Rules for PDB Comparison Tables


Last Update: 2001-10-26 Gail

These tables are used for storing PDB homologs and data from sequence comparison analysis.


TABLE PDB_Sequence
====================
pdb_sequence_no	Required.
		Primary key.  Oracle sequence number.
		Cannot be updated.
		NUMBER(10)

sequence_name	Required.
                VARCHAR2(50)

source		Required.
                Coded.
                On insert or update, check if value is in code table.
                VARCHAR2(40)

organism	Required.
                Coded.
                On insert or update, check if value is in code table.
                VARCHAR2(40)

sequence_length	Required. 
                NUMBER(10)

note		Optional.
                VARCHAR2(960)

date_created    Required.
                On insert, set to SYSDATE.
                On update, keep original date.
 
created_by      Required.
                On insert, set to USER

Other notes/rules:
===================
Organism is a coded value.  For the PDB data, Shuai's program will
first check to see if the PDB Source field matches an organism in the
code table.  If it does, it will insert it.  If it doesn't match,
organism will get "Other" or "Unknown", and the Source field will get
inserted into the description column, along with the Classification
field from PDB. I will make a list of synonyms for organism that Shuai
can check before loading.

Each row in the bio_seq table, including yeast sequences, should have
a corresponding row in the external_id table.

The type column will be values like "promoter", "consensus", "ORF".
The molecule column will be values like "DNA" or "protein".

There should NOT be cascade delete for this table ie. you cannot
delete a row in the bio_seq table if there are rows in:
bioseq_dataset, bioseq_family, or the alignment table.

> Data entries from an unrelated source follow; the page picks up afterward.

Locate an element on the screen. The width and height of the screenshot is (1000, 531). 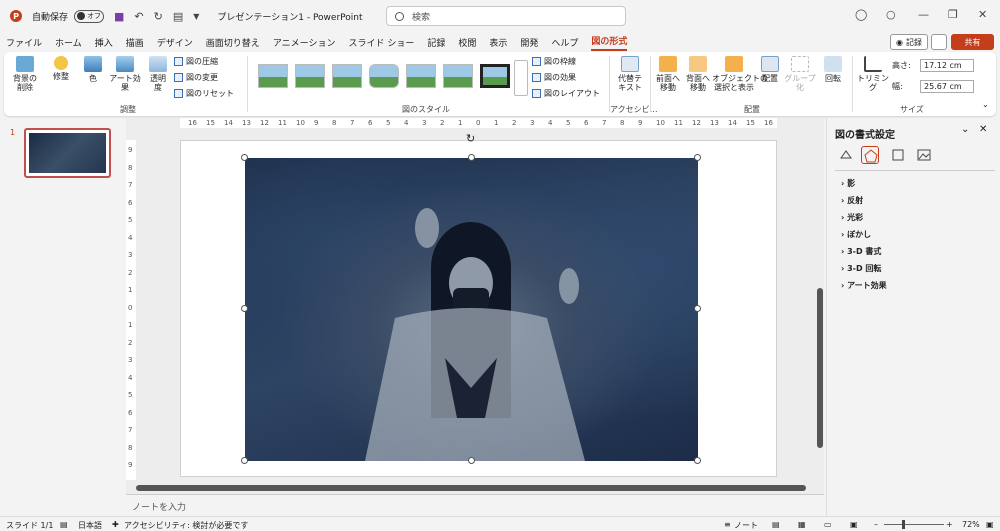
change-picture-button: 図の変更 is located at coordinates (196, 78).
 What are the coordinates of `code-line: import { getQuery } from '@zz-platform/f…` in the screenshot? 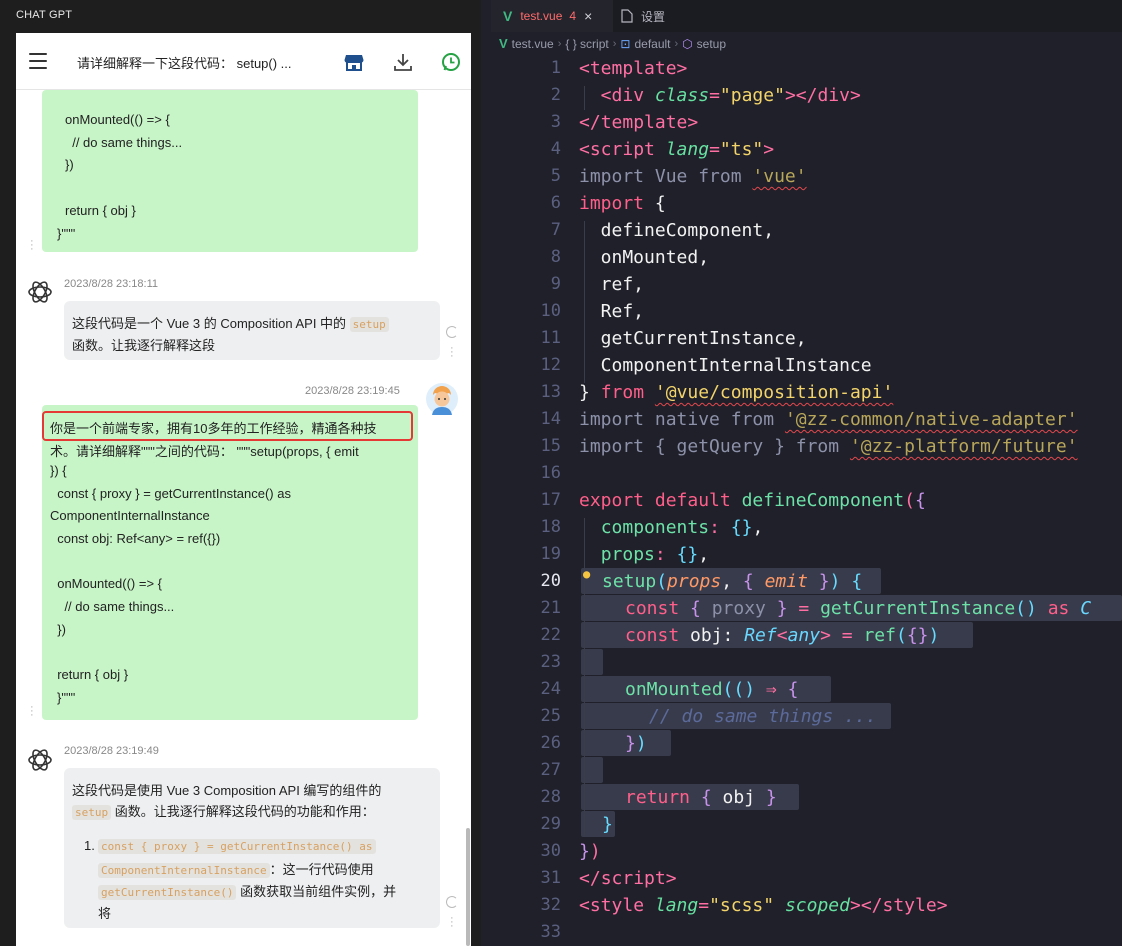 It's located at (828, 446).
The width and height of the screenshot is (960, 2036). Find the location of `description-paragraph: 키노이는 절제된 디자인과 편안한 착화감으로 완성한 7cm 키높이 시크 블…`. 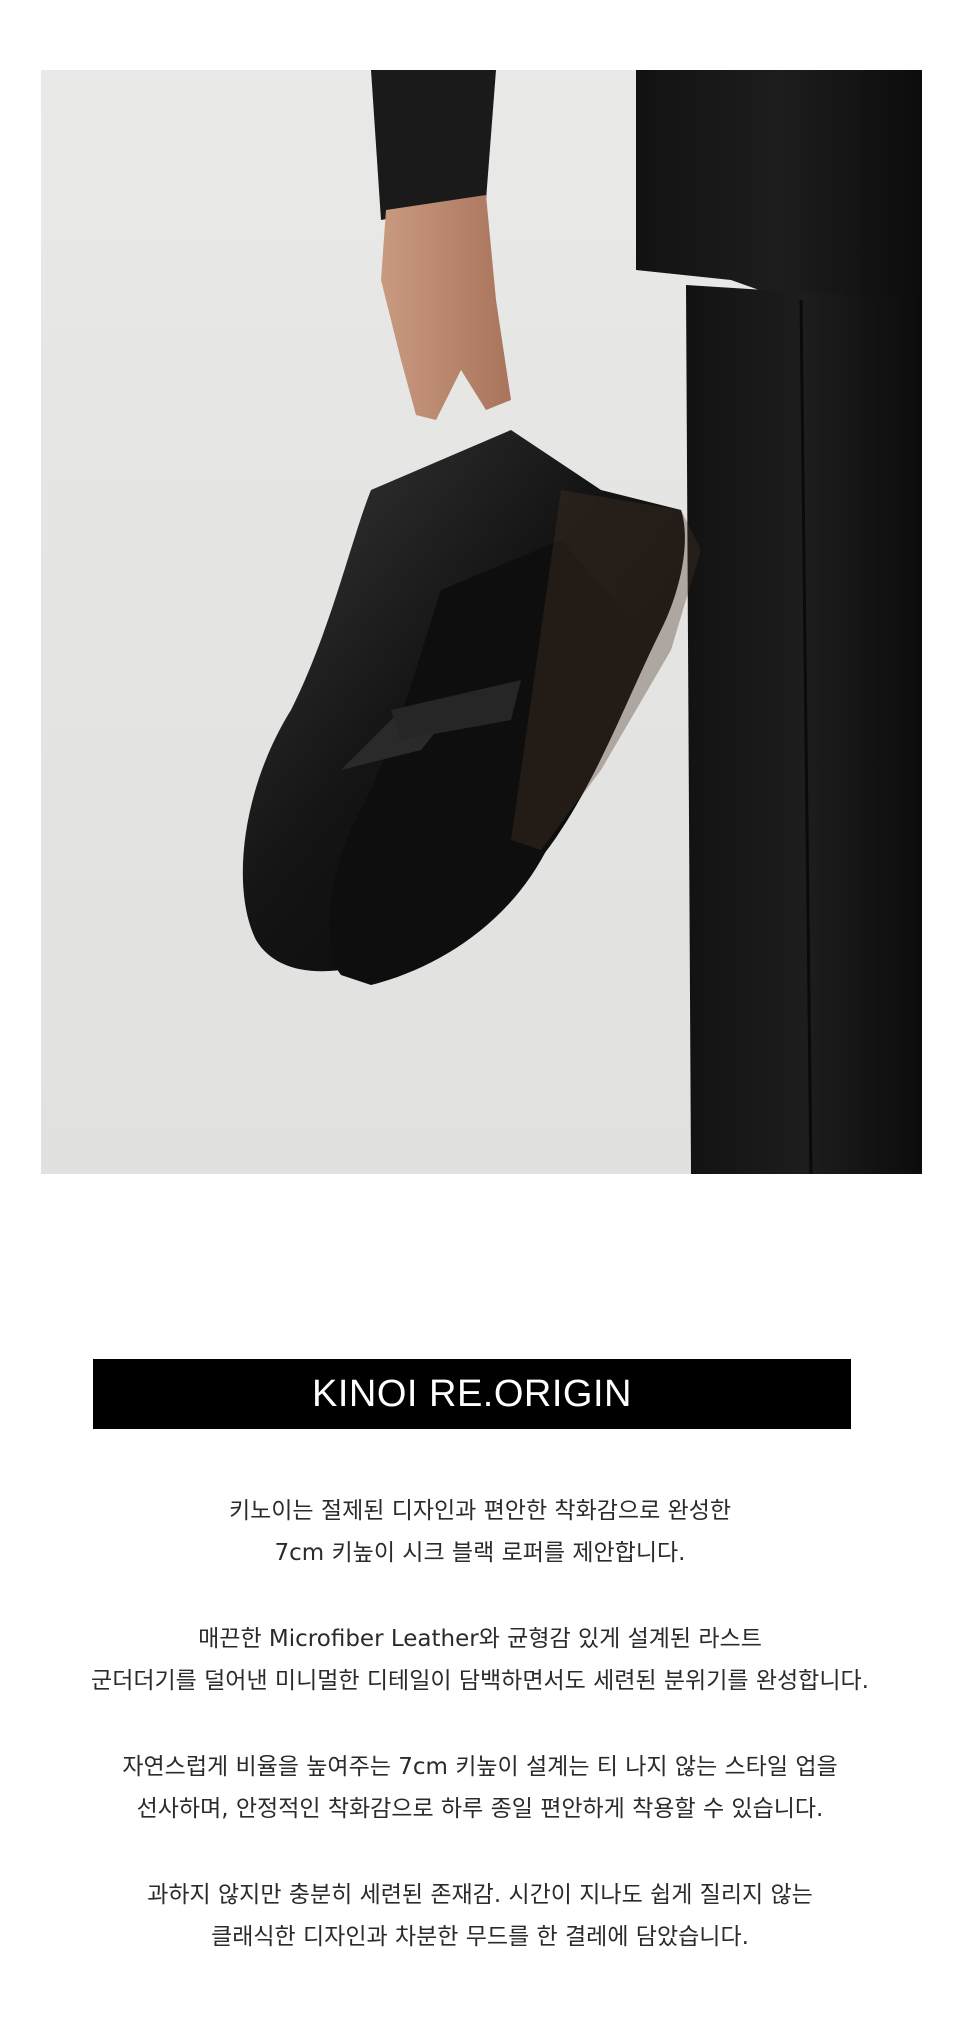

description-paragraph: 키노이는 절제된 디자인과 편안한 착화감으로 완성한 7cm 키높이 시크 블… is located at coordinates (480, 1532).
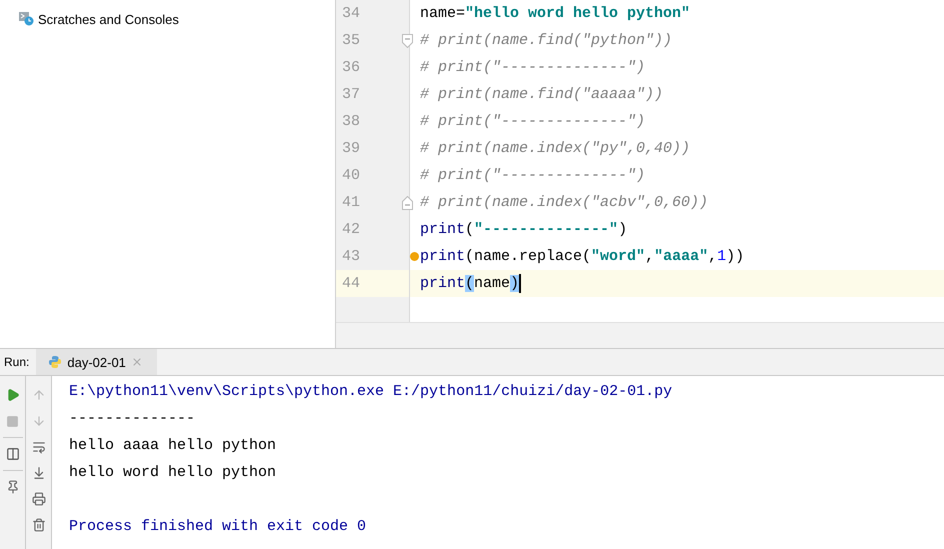  Describe the element at coordinates (351, 94) in the screenshot. I see `line-number: 37` at that location.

Nightly checking script: check for rows in the bioseq table that are
not in bioseq_dataset, but are in the alignment table



TABLE PDB_Alignment
=====================
pdb_alignment_no	Required.
			Primary key.  Oracle sequence number.
			Cannot be updated.
			NUMBER(10)

query_seq_no		Required.
                        Oracle sequence number.
			Foreign key to pdb_sequence table

target_seq_no		Required.
                        Oracle sequence number.
			Foreign key to pdb_sequence table

method			Required.
                	Coded.
                	On insert or update, check if value is in code table.
                	VARCHAR2(40)

matrix			Required.
                	Coded.
                	On insert or update, check if value is in code table.
                	VARCHAR2(40)

query_align_start_coord	Required.
			NUMBER(10)

query_align_stop_coord	Required.
			NUMBER(10)

target_align_start_coord Required.
			NUMBER(10)

target_align_stop_coord	Required.
			NUMBER(10)

pct_aligned		Required.
			NUMBER(5,2)

pct_identical		Required.
			NUMBER(5,2)

pct_similar		Required.
			NUMBER(5,2)

score			Required.
			NUMBER(8,3)

date_created    	Required.
                	On insert, set to SYSDATE.
                	On update, keep original date.
 
created_by      	Required.
                	On insert, set to USER

Other notes
-----------
1. query_seq_no and target_seq_no combined are unique.



TABLE Alignment_sequence
==========================
alignment_sequence_no	Required.
			Primary key.  Oracle sequence number.
			Cannot be updated.
			NUMBER(10)

tab_name                Required.  Uppercase.
                        On insert or update, check if value is in ALL_TABLES.
                        VARCHAR2(30)

primary_key             Required.
                        VARCHAR2(40)

primary_key_col         Required. Uppercase.
                        VARCHAR2(240)

date_created    	Required.
                	On insert, set to SYSDATE.
                	On update, keep original date.
 
created_by      	Required.
                	On insert, set to USER

query_seq		Required.
			VARCHAR2(4000)

target_seq		Required.
			VARCHAR2(4000)

alignment_symbol	Required.
			VARCHAR2(4000)

Other Rules
-----------
1. tab_name, primary_key, primary_key_col together are unique.